Work order – Take the entries below and return them unchanged.

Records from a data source
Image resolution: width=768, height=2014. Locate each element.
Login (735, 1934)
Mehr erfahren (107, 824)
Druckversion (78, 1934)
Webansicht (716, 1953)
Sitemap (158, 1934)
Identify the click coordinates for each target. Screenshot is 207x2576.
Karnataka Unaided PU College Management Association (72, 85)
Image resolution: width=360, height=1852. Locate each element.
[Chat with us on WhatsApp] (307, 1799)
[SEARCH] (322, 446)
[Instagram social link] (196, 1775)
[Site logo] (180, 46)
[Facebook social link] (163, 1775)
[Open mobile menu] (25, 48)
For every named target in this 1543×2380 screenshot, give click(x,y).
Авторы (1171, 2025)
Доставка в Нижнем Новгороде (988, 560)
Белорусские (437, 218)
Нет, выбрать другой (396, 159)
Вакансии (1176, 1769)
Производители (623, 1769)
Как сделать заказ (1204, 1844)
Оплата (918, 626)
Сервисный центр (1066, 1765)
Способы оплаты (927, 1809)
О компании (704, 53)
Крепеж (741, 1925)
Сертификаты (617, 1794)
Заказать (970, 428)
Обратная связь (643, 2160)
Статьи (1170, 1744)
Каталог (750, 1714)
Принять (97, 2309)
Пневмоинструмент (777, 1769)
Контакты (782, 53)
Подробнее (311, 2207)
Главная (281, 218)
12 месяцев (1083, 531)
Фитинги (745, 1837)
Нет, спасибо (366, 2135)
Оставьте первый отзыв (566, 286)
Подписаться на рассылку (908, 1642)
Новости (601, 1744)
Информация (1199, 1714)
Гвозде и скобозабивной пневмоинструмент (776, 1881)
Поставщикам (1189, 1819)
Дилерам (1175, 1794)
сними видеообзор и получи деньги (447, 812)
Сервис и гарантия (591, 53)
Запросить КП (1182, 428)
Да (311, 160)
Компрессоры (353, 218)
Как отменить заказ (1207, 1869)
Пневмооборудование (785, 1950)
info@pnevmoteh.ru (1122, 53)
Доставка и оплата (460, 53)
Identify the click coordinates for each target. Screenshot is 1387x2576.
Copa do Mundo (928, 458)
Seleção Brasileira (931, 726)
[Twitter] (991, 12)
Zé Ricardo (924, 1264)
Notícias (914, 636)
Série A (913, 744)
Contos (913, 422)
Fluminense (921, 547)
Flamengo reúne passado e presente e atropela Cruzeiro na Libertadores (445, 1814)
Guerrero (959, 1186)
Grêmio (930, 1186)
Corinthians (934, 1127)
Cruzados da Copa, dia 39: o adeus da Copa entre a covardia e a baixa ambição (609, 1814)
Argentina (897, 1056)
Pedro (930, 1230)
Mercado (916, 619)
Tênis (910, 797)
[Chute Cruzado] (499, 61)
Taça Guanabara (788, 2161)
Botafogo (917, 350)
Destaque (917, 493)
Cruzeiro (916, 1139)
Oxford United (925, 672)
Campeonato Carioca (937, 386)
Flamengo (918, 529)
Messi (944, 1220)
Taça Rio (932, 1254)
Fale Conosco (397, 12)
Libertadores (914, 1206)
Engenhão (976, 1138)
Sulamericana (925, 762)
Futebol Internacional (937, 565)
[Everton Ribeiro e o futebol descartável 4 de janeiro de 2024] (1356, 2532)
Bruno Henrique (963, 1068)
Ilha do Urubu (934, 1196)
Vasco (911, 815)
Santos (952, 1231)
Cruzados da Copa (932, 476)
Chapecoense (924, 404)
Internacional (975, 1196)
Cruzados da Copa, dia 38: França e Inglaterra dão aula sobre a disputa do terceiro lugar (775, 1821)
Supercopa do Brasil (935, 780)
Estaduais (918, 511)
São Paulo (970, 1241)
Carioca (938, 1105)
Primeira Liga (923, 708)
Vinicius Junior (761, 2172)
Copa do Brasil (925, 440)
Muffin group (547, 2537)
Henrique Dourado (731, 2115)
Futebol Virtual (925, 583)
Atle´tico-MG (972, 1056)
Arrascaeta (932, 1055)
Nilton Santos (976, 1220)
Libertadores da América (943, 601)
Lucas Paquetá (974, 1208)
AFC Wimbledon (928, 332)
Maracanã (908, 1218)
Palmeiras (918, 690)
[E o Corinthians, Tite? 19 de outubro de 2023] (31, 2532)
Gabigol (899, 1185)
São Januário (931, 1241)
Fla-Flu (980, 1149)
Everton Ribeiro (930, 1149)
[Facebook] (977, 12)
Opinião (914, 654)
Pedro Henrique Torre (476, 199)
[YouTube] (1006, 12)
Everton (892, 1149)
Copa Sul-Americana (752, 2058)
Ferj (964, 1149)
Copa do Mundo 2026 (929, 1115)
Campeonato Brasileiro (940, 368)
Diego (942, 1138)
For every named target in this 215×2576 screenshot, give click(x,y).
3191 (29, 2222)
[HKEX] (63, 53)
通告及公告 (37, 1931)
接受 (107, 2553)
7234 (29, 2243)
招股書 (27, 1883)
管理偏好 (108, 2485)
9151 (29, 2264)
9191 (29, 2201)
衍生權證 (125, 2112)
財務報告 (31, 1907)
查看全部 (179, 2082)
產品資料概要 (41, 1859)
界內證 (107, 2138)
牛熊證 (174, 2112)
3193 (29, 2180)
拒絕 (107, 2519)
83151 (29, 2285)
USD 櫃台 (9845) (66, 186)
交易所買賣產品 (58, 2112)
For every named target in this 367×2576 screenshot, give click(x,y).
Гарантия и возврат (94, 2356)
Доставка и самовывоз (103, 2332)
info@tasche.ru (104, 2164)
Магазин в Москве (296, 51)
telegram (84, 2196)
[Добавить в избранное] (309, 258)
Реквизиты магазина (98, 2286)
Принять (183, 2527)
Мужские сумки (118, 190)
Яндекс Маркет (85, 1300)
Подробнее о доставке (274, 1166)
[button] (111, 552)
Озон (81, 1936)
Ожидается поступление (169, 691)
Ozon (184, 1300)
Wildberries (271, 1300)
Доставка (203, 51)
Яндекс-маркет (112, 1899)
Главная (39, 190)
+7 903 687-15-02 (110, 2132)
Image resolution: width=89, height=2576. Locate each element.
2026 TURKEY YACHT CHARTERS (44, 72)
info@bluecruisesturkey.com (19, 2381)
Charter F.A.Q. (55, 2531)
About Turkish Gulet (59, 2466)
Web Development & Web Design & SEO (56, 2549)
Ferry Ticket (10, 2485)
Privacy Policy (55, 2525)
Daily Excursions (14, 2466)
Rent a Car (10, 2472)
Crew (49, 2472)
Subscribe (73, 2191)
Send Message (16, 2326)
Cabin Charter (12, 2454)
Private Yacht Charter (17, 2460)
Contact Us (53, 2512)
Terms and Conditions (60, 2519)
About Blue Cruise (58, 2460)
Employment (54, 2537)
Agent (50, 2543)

Your response –
Image resolution: width=768, height=2014. Locate each element.
Login (735, 1934)
Mehr erfahren (107, 824)
Druckversion (78, 1934)
Webansicht (716, 1953)
Sitemap (158, 1934)
Identify the click coordinates for each target. Screenshot is 207x2576.
Karnataka Unaided PU College Management Association (72, 85)
Image resolution: width=360, height=1852. Locate each element.
[Chat with us on WhatsApp] (307, 1799)
[SEARCH] (322, 446)
[Instagram social link] (196, 1775)
[Site logo] (180, 46)
[Facebook social link] (163, 1775)
[Open mobile menu] (25, 48)
For every named target in this 1543×2380 screenshot, give click(x,y).
Авторы (1171, 2025)
Доставка в Нижнем Новгороде (988, 560)
Белорусские (437, 218)
Нет, выбрать другой (396, 159)
Вакансии (1176, 1769)
Производители (623, 1769)
Как сделать заказ (1204, 1844)
Оплата (918, 626)
Сервисный центр (1066, 1765)
Способы оплаты (927, 1809)
О компании (704, 53)
Крепеж (741, 1925)
Сертификаты (617, 1794)
Заказать (970, 428)
Обратная связь (643, 2160)
Статьи (1170, 1744)
Каталог (750, 1714)
Принять (97, 2309)
Пневмоинструмент (777, 1769)
Контакты (782, 53)
Подробнее (311, 2207)
Главная (281, 218)
12 месяцев (1083, 531)
Фитинги (745, 1837)
Нет, спасибо (366, 2135)
Оставьте первый отзыв (566, 286)
Подписаться на рассылку (908, 1642)
Новости (601, 1744)
Информация (1199, 1714)
Гвозде и скобозабивной пневмоинструмент (776, 1881)
Поставщикам (1189, 1819)
Дилерам (1175, 1794)
сними видеообзор и получи деньги (447, 812)
Сервис и гарантия (591, 53)
Запросить КП (1182, 428)
Да (311, 160)
Компрессоры (353, 218)
Как отменить заказ (1207, 1869)
Пневмооборудование (785, 1950)
info@pnevmoteh.ru (1122, 53)
Доставка и оплата (460, 53)
Identify the click coordinates for each target. Screenshot is 1387x2576.
Copa do Mundo (928, 458)
Seleção Brasileira (931, 726)
[Twitter] (991, 12)
Zé Ricardo (924, 1264)
Notícias (914, 636)
Série A (913, 744)
Contos (913, 422)
Fluminense (921, 547)
Flamengo reúne passado e presente e atropela Cruzeiro na Libertadores (445, 1814)
Guerrero (959, 1186)
Grêmio (930, 1186)
Corinthians (934, 1127)
Cruzados da Copa, dia 39: o adeus da Copa entre a covardia e a baixa ambição (609, 1814)
Argentina (897, 1056)
Pedro (930, 1230)
Mercado (916, 619)
Tênis (910, 797)
[Chute Cruzado] (499, 61)
Taça Guanabara (788, 2161)
Botafogo (917, 350)
Destaque (917, 493)
Cruzeiro (916, 1139)
Oxford United (925, 672)
Campeonato Carioca (937, 386)
Flamengo (918, 529)
Messi (944, 1220)
Taça Rio (932, 1254)
Fale Conosco (397, 12)
Libertadores (914, 1206)
Engenhão (976, 1138)
Sulamericana (925, 762)
Futebol Internacional (937, 565)
[Everton Ribeiro e o futebol descartável 4 de janeiro de 2024] (1356, 2532)
Bruno Henrique (963, 1068)
Ilha do Urubu (934, 1196)
Vasco (911, 815)
Santos (952, 1231)
Cruzados da Copa (932, 476)
Chapecoense (924, 404)
Internacional (975, 1196)
Cruzados da Copa, dia 38: França e Inglaterra dão aula sobre a disputa do terceiro lugar (775, 1821)
Supercopa do Brasil (935, 780)
Estaduais (918, 511)
São Paulo (970, 1241)
Carioca (938, 1105)
Primeira Liga (923, 708)
Vinicius Junior (761, 2172)
Copa do Brasil (925, 440)
Muffin group (547, 2537)
Henrique Dourado (731, 2115)
Futebol Virtual (925, 583)
Atle´tico-MG (972, 1056)
Arrascaeta (932, 1055)
Nilton Santos (976, 1220)
Libertadores da América (943, 601)
Lucas Paquetá (974, 1208)
AFC Wimbledon (928, 332)
Maracanã (908, 1218)
Palmeiras (918, 690)
[E o Corinthians, Tite? 19 de outubro de 2023] (31, 2532)
Gabigol (899, 1185)
São Januário (931, 1241)
Fla-Flu (980, 1149)
Everton Ribeiro (930, 1149)
[Facebook] (977, 12)
Opinião (914, 654)
Pedro Henrique Torre (476, 199)
[YouTube] (1006, 12)
Everton (892, 1149)
Copa Sul-Americana (752, 2058)
Ferj (964, 1149)
Copa do Mundo 2026 (929, 1115)
Campeonato Brasileiro (940, 368)
Diego (942, 1138)
For every named target in this 215×2576 screenshot, give click(x,y).
3191 (29, 2222)
[HKEX] (63, 53)
通告及公告 (37, 1931)
接受 (107, 2553)
7234 (29, 2243)
招股書 (27, 1883)
管理偏好 (108, 2485)
9151 (29, 2264)
9191 (29, 2201)
衍生權證 (125, 2112)
財務報告 (31, 1907)
查看全部 (179, 2082)
產品資料概要 (41, 1859)
界內證 (107, 2138)
牛熊證 (174, 2112)
3193 (29, 2180)
拒絕 (107, 2519)
83151 (29, 2285)
USD 櫃台 (9845) (66, 186)
交易所買賣產品 (58, 2112)
For every named target in this 367×2576 screenshot, give click(x,y).
Гарантия и возврат (94, 2356)
Доставка и самовывоз (103, 2332)
info@tasche.ru (104, 2164)
Магазин в Москве (296, 51)
telegram (84, 2196)
[Добавить в избранное] (309, 258)
Реквизиты магазина (98, 2286)
Принять (183, 2527)
Мужские сумки (118, 190)
Яндекс Маркет (85, 1300)
Подробнее о доставке (274, 1166)
[button] (111, 552)
Озон (81, 1936)
Ожидается поступление (169, 691)
Ozon (184, 1300)
Wildberries (271, 1300)
Доставка (203, 51)
Яндекс-маркет (112, 1899)
Главная (39, 190)
+7 903 687-15-02 (110, 2132)
Image resolution: width=89, height=2576. Locate each element.
2026 TURKEY YACHT CHARTERS (44, 72)
info@bluecruisesturkey.com (19, 2381)
Charter F.A.Q. (55, 2531)
About Turkish Gulet (59, 2466)
Web Development & Web Design & SEO (56, 2549)
Ferry Ticket (10, 2485)
Privacy Policy (55, 2525)
Daily Excursions (14, 2466)
Rent a Car (10, 2472)
Crew (49, 2472)
Subscribe (73, 2191)
Send Message (16, 2326)
Cabin Charter (12, 2454)
Private Yacht Charter (17, 2460)
Contact Us (53, 2512)
Terms and Conditions (60, 2519)
About Blue Cruise (58, 2460)
Employment (54, 2537)
Agent (50, 2543)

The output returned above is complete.